Header chunks contain metadata about the MIDI file as a whole. They use the MThd type string, and their format is as follows:

"MThd" <Length> <Format type> <Number of tracks> <Delta-time type/resolution>

  • Length is usually 0x00 00 00 06.
  • Even though this length is constant, the MIDI Association docs state that the value in the file must be respected, as there could potentially be additions in the future that change the length.
  • Format type is a 16-bit number indicating the Format of the file:
  • 0x00 00 - The file contains a single track.
  • 0x00 01 - The file contains one or more simultaneous tracks.
  • 0x00 02 - The file contains one or more sequential single-track patterns.
  • Number of tracks is a 16-bit number representing the number of tracks in the file. As this is only metadata, the actual number of tracks may be different than specified here.
  • Delta-time type/resolution is a 16-bit number representing both what unit the resolution is measured in, and how many ticks the unit is divided in to.
  • The most-significant bit (bit 15) is a boolean indicating the format:
    • 0 - Resolution is in ticks per quarter note.
    • The other 15 bits contain the resolution number.
    • 1 - Resolution is in ticks per SMPTE frame.
    • Bits 0-7 contain the resolution number.
    • Bits 8-14 represent the SMPTE number of the format to be used, stored as a negative two's compliment value.
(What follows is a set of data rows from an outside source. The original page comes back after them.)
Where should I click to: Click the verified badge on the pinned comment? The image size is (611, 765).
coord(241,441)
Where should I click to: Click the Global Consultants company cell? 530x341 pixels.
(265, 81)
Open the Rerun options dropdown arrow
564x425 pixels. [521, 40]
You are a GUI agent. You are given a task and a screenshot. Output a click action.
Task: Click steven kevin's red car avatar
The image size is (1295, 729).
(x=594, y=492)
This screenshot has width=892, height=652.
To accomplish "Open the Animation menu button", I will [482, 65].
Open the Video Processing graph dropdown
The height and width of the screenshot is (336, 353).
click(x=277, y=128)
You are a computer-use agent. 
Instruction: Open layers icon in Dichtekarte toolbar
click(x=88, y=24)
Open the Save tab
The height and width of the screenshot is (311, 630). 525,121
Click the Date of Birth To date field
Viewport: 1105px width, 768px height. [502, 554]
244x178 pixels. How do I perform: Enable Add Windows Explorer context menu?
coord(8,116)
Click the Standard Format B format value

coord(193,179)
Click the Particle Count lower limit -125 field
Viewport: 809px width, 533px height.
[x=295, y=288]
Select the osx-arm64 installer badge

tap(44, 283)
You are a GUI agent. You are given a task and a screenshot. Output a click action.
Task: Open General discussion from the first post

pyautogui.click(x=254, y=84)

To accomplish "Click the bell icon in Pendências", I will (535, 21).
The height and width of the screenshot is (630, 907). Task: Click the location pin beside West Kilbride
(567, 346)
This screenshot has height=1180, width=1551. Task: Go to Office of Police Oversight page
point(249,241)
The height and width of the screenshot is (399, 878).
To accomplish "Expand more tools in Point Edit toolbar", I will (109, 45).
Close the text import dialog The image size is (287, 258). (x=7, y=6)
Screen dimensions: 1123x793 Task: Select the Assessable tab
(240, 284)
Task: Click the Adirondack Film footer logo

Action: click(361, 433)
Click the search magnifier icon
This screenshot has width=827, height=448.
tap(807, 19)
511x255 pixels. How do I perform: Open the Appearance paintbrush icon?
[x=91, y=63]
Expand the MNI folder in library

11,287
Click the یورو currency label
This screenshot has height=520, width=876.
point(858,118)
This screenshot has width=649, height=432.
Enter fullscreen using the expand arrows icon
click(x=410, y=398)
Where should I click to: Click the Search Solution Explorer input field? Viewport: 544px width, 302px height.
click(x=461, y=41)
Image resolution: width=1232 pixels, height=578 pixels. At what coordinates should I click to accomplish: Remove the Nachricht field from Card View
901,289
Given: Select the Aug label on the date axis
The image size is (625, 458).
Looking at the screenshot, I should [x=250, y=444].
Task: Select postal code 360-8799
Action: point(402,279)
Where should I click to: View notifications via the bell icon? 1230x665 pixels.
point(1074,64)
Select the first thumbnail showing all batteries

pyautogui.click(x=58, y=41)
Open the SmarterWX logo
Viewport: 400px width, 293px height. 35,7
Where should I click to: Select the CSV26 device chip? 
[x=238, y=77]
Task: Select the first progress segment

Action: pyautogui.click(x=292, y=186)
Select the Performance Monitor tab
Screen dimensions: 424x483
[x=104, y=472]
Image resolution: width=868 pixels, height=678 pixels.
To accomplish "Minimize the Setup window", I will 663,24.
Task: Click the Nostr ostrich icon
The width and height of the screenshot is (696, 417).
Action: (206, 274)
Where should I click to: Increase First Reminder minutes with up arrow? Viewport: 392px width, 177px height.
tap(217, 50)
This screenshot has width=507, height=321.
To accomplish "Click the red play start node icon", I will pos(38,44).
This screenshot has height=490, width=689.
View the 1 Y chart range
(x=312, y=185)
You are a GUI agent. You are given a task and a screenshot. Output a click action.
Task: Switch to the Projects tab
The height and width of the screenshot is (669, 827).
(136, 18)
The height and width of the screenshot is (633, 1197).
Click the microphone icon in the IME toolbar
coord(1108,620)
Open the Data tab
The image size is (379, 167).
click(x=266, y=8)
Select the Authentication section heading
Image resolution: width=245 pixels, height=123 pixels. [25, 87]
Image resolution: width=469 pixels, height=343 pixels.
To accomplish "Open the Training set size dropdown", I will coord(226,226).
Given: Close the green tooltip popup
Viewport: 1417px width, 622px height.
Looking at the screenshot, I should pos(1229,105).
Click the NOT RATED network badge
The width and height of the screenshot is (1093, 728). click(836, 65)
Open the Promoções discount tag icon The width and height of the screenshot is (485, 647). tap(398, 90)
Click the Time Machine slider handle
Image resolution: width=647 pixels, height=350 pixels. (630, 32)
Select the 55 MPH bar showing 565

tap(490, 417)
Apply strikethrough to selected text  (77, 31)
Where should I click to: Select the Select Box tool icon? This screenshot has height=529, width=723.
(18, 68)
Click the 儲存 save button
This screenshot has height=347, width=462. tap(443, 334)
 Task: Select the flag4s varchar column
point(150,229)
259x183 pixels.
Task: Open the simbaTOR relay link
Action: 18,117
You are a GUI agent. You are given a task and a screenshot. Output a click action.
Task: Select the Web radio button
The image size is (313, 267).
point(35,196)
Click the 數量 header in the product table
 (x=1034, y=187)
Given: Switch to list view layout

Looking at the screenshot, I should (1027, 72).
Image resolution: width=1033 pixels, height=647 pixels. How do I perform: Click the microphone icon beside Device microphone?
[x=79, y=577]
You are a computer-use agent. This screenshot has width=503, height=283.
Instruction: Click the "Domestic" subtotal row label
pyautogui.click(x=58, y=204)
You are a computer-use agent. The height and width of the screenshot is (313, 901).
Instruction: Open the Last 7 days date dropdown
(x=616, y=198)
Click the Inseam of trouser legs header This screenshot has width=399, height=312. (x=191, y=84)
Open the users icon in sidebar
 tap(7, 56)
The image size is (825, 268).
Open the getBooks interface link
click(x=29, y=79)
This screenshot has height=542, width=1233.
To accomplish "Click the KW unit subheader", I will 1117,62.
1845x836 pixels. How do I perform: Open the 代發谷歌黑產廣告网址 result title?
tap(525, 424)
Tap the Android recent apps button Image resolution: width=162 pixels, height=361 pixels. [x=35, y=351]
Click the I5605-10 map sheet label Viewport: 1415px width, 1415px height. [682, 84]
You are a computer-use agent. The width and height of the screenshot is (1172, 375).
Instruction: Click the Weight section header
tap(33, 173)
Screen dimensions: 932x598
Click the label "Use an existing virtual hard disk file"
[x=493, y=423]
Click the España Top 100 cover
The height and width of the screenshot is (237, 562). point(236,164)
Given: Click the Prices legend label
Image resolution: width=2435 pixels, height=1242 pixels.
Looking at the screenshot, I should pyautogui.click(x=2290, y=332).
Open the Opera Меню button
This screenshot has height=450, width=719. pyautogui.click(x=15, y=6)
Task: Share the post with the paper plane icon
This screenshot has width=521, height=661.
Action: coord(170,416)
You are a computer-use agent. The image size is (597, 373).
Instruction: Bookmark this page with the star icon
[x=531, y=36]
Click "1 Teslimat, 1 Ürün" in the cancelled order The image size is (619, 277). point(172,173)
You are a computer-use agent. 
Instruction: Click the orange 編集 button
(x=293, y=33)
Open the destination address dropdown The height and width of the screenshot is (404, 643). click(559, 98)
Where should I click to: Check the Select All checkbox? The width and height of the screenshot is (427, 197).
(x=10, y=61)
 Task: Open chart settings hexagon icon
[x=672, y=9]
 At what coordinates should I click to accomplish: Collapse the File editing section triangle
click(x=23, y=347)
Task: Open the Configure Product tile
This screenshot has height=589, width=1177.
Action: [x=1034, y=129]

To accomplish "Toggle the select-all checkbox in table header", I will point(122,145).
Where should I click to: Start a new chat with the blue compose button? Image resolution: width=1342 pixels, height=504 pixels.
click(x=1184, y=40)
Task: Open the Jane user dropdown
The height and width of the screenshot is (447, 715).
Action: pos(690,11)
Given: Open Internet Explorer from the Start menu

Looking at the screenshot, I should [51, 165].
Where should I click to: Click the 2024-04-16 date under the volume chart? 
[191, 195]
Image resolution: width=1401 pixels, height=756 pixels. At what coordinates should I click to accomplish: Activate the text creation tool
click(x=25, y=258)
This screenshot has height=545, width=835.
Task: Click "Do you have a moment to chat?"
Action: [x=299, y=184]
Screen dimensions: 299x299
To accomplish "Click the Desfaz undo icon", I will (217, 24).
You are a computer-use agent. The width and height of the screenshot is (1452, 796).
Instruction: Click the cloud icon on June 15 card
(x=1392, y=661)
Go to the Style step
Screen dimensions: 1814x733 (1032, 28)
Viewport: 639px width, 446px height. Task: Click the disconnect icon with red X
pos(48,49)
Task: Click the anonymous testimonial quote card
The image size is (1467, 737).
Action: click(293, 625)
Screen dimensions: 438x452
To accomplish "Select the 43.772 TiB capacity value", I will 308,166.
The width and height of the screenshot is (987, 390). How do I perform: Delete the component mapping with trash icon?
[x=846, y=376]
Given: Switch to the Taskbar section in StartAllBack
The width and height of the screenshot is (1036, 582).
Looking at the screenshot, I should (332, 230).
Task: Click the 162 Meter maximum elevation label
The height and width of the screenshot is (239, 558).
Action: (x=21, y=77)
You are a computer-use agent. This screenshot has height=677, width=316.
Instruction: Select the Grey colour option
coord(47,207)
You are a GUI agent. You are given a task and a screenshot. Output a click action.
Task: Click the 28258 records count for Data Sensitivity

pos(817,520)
The value should correspond to one of the 4 standard SMPTE and MIDI time code formats:
      • -24 - 24 frames per second
      • -25 - 25 frames per second
      • -29 - 29.97 frames per second (30 FPS drop-frame)
      • -30 - 30 frames per second

Track Chunks

Track chunks contain the actual MIDI data streams. They use the MTrk type string, and their format is as follows:

"MTrk" <Length> <Event[]>

  • Event[] is one or more MIDI event.

In a format 1 file, the first track should be used exclusively for tempos, time signatures, SMPTE offsets, and other data that affects all tracks.

Events

MIDI events follow this general format:

<Delta-time> <Status> <Data[]>

  • Delta-time is the time in ticks relative to either the start of the track, or to the previous event in the stream.
  • Status is a byte indicating the event type.
  • MIDI files use running status, meaning that channel events can omit the status byte and re-use the status of a previous channel event. The first event must specify a status.
  • Data[] is any number of bytes representing the data of the event.

Event Bytes

The byte values in events are split evenly into two categories: data bytes (0x00-0x7F), and status bytes (0x80-0xFF). Status bytes indicate the type of event, and data bytes contain the event's data.

Some events may contain data bytes greater than 0x7F. While this is technically non-standard, the events that it may occur in are structured such that it can easily be accounted for.

Running Status

Events may leave out the Status byte and just provide the data bytes if the prior event has the same status byte. This is referred to as running status.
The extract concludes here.